▸ Brief: Report each line below that contains the string "size", copying every such line in full.

[Text and element pointing records]
************

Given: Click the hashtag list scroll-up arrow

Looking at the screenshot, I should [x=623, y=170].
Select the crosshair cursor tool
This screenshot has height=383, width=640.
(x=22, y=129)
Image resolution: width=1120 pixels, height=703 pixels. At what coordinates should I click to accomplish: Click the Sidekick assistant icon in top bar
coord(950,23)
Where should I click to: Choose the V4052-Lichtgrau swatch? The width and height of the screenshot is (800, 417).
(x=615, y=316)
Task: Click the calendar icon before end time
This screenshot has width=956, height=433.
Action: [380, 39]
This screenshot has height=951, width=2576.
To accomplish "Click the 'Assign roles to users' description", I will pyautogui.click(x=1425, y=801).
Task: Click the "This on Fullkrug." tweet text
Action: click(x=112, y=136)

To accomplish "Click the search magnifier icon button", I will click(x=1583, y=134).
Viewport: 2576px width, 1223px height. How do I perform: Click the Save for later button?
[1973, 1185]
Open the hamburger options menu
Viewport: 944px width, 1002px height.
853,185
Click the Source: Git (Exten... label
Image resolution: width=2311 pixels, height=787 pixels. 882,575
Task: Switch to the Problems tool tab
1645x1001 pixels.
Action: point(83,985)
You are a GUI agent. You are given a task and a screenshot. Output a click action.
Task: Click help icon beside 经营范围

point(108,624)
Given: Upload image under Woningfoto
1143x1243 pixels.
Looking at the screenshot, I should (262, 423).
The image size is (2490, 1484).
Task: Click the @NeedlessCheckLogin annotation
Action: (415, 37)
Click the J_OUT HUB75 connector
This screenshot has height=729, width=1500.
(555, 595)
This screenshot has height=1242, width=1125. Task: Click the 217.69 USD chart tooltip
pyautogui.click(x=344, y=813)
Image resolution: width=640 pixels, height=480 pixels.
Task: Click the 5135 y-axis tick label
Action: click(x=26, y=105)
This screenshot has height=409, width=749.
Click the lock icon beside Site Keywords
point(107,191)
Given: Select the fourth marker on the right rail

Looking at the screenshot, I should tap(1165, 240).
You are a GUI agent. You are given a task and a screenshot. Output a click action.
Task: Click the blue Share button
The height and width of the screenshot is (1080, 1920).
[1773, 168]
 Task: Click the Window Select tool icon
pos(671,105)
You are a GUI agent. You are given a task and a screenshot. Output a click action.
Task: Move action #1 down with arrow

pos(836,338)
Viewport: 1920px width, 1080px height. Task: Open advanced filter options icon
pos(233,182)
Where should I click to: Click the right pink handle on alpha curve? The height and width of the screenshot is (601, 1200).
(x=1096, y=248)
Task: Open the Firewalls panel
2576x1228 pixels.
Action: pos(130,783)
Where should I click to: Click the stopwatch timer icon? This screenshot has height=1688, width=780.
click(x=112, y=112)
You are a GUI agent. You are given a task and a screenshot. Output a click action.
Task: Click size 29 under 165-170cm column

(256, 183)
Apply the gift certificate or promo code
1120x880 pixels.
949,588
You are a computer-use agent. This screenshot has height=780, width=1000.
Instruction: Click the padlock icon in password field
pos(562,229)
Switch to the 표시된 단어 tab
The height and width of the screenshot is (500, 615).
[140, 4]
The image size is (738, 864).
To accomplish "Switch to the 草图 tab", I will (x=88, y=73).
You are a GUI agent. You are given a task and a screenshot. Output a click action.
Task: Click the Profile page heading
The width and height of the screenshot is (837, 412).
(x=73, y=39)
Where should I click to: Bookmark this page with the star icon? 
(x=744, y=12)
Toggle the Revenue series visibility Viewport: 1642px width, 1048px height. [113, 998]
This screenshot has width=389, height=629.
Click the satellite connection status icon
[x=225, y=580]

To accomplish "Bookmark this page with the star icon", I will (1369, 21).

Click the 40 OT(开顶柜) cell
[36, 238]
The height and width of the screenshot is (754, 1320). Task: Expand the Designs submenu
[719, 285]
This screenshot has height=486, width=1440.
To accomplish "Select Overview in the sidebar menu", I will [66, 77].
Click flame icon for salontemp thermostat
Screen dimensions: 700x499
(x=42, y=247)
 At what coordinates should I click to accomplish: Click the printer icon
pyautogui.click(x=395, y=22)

************

▸ Full answer:
The image size is (2490, 1484).
Task: Click size 29 under 165-170cm column
The image size is (738, 864).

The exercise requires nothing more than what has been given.